I fornitori dovranno pagare 2 miliardi alla Sanità

Un conto salatissimo, oltre 2 miliardi di euro, da pagare dal 15 gennaio. È quello presentato dalle Regioni ai fornitori ospedalieri, le aziende che procurano guanti, camici, tappeti per sala operatoria, ma anche bisturi, stent, siringhe, materiale monouso, dopo aver partecipato a gare e appalti pubblici. Si chiama “Payback” ed è un meccanismo che parte da lontano, ma i nodi sono arrivati al pettine adesso: migliaia di richieste spedite dalle Regioni ai fornitori, centinaia di ricorsi già presentanti al Tar del Lazio.

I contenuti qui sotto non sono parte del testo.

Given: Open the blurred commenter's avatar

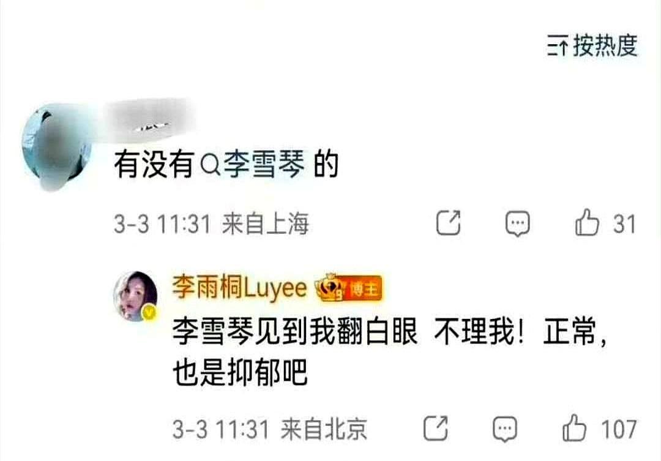Looking at the screenshot, I should point(56,148).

Le Regioni non possono fare a meno di questi soldi per chiudere i bilanci della Sanità, funestati dai costi del Covid e del caro-bollette. Le aziende, soprattutto quelle piccole, rischiano di saltare, perché non possono corrispondere le cifre richieste. Ad aprire il “vaso di Pandora” è stato il decreto Aiuti Bis del Governo Draghi. Ma l’attuale esecutivo non ha cancellato la norma, come chiede ad esempio Confindustria.

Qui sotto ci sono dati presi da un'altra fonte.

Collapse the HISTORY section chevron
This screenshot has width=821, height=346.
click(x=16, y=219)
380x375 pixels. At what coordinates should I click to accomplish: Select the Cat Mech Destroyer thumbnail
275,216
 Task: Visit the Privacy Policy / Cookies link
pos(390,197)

Per capire quanto accaduto, bisogna tornare indietro, al 2011, quando viene fissato un tetto alla spesa pubblica in dispositivi medici: dal 2014, non si può superare il 4,4% del Fondo sanitario ordinario. Si tratta, in pratica, di razionalizzare gli acquisti e non comprare quintali di siringhe o garze inutili. Nel 2015, con la manovra finanziaria, viene stabilito che in caso di sforamento delle Regioni, una parte della spesa in eccesso venga rimborsata dalle imprese fornitrici (dal 40% del 2015 fino al 50% dal 2017). L’idea alla base è la stessa che si usa per i farmaci: le aziende sono correponsabili, devono contribuire a un approvvigionamento ragionevole. Ma dal 2015 la norma non è mai stata applicata e i decreti attuativi arrivano solo con il decreto Aiuti Bis dello scorso settembre, gli sforamenti quantificati in luglio. In periodo pre-elettorale, gli allarmi delle imprese del settore cadono nel vuoto e il nuovo esecutivo non ferma l’ormai inevitabile percorso del Payback.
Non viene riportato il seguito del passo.